At June 2016 the NSW Police Force included seventy-six local area commands (LAC) which operated from 432 police stations delivering policing services to communities. Specialist commands complemented the general duties operational capability, covering land, sea and air operations. The six Regions were: Central Metropolitan Region, Southern Metropolitan Region, North West Metropolitan Region, Southern Region, Northern Region and Western Region. (23)

From July 2017 the NSW Police Force implemented a new organisational structure and launched three new specialist commands: the Capability, Performance & Youth Command, State Intelligence Command, and Police Transport & Public Safety Command. Re-engineering also replaced the 20-year-old ‘local area command’ model. In metropolitan Sydney, 42 commands were consolidated into 32 ‘police area commands’ (PAC), creating a flatter structure and returning more officers to the frontline. With its first ever dedicated deputy commissioner, regional NSW was given a framework tailored to the specific needs of policing in country areas. Its 32 commands were replaced by 26 ‘police districts’ (PD). Metropolitan Field Operations comprised Central Metropolitan Region, South West Metropolitan Region and North West Metropolitan Region, while the Southern Region, Northern Region and Western Region comprised Regional NSW Field Operations. (24)

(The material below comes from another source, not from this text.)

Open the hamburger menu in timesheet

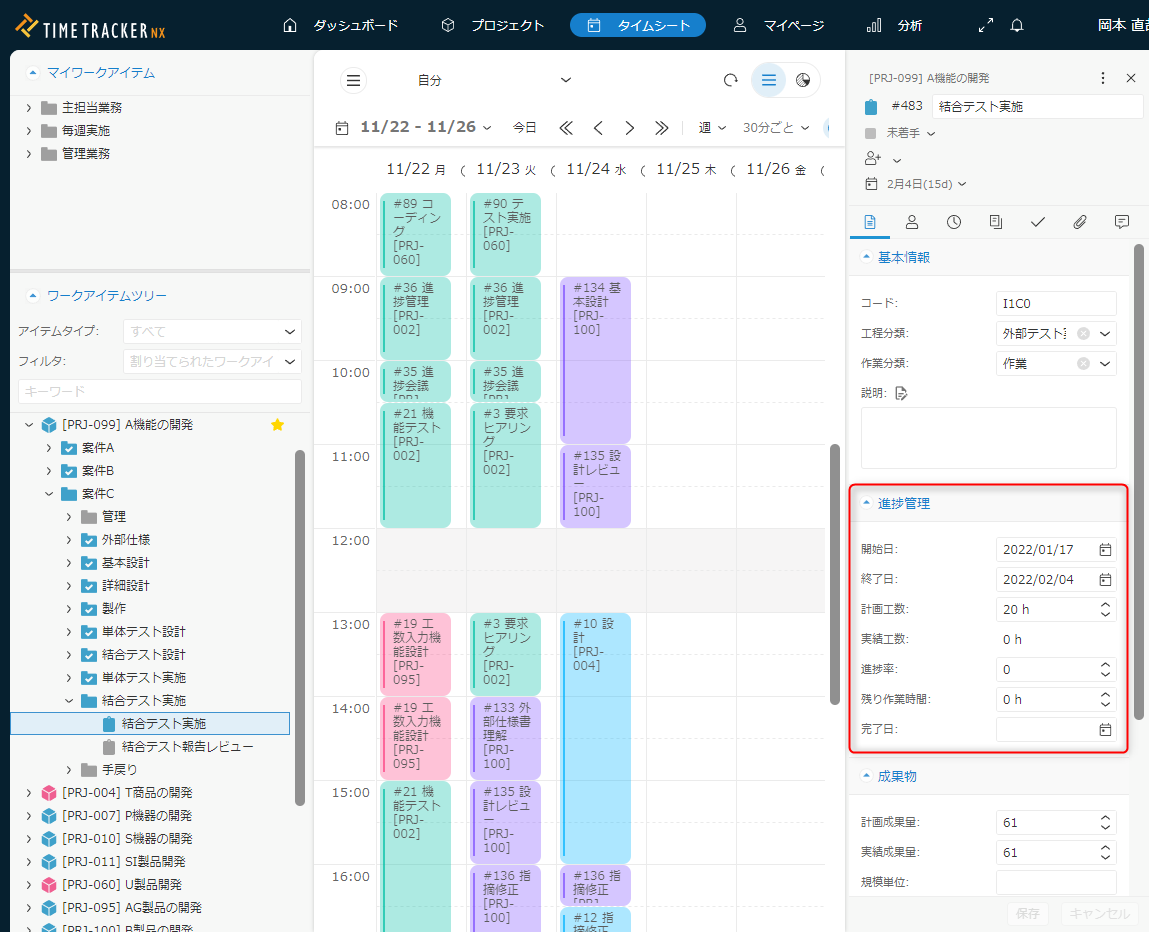pos(353,80)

At the abolition of Resilience NSW on 16 December 2022, the staff involved in the State Emergency Operations Centre Support Branch were transferred to NSW Police Force. (25)

1. Assented to 26 June 1990, New South Wales Government Gazette No.85, 6 July 1990, p.6217.
2. New South Wales Government Gazette No.82, 29 June 1990, p.5406.
3. Police Service Act, 1990 (Act No.47, 1990), s.6(1)-(3).
4. Ibid., s.8.
5. See Agency Registration AGY-9 Police Department.
6. Assented to 13 December 1991, New South Wales Government Gazette No.183, 27 December 1991, p.10737.
7. Annual Report of the Police Board for the year ended 30 June 1992, p.90.
8. Annual Report of the Ministry for Police and Emergency Services for the year ended 30 June 1993, p.3.
9. Ibid. p.5.
10. Assented to 8 June 1993, New South Wales Government Gazette, 18 June 1993, p.2900.
11. Annual Report of the Police Board for the year ended 30 June 1993, pp.20-21.
12. The first two reports of the Inspector General appear in the Annual Reports of the Police Board for 1992 and 1993.
13. Letters patent were issued on 13 May 1994, 16 May 1995, 21 February 1996, and 30 October 1996 - Royal Commission into the New South Wales Police Service Final Report Volume I: Corruption, May 1997, p.1. The Royal Commission was also backed by two Acts in 1994 conferring additional powers - The Royal Commission (Police Service) Act, Act No. 60, 1994 and Act No. 75, 1994.
14. Assented to 21 June 1996, New South Wales Government Gazette No.77, 28 June 1996, p.3277.
15. Assented to 21 June 1996, New South Wales Government Gazette No.77, 28 June 1996, p.3277.
16. Assented to 2 December 1996, New South Wales Government Gazette No.143, 6 December 1996, p.7867.
17. This information is based on material supplied by Police Service, Corporate Archives.
18. Police Service Amendment (NSW Police) Act, 2002, Schedule 1 [2]; NSW Government Gazette No.116, 12 July 2002, p.5226.
19. Police Amendment (Miscellaneous) Act, 2006 (Act No.94, 2006), Schedule 2 [5] amended the Police Act 1990, s.3(1); NSW Government Gazette No.22, 1 February 2007, p.575.
20. Police Amendment (Miscellaneous) Act, 2006, Schedule 2 [10] amended the Police Act 1990, s.6(1).
21. Public Sector Employment and Management (Police and Emergency Services NSW) Order 2010 (2009 No 116); notified on NSW Legislation website, 1 April 2010.
22. NSW Police Force Annual Report 2021-22, p.6.
23. NSW Police Force Annual Report 2016-2017, p.6.
24. NSW Police Force Annual Report 2017-2018, pp.4, 6, 7.
25. Administrative Arrangements (Administrative Changes—Miscellaneous) Order 2022 (2022 No 10), cl.4; NSW Legislation Website, 16 December 2022.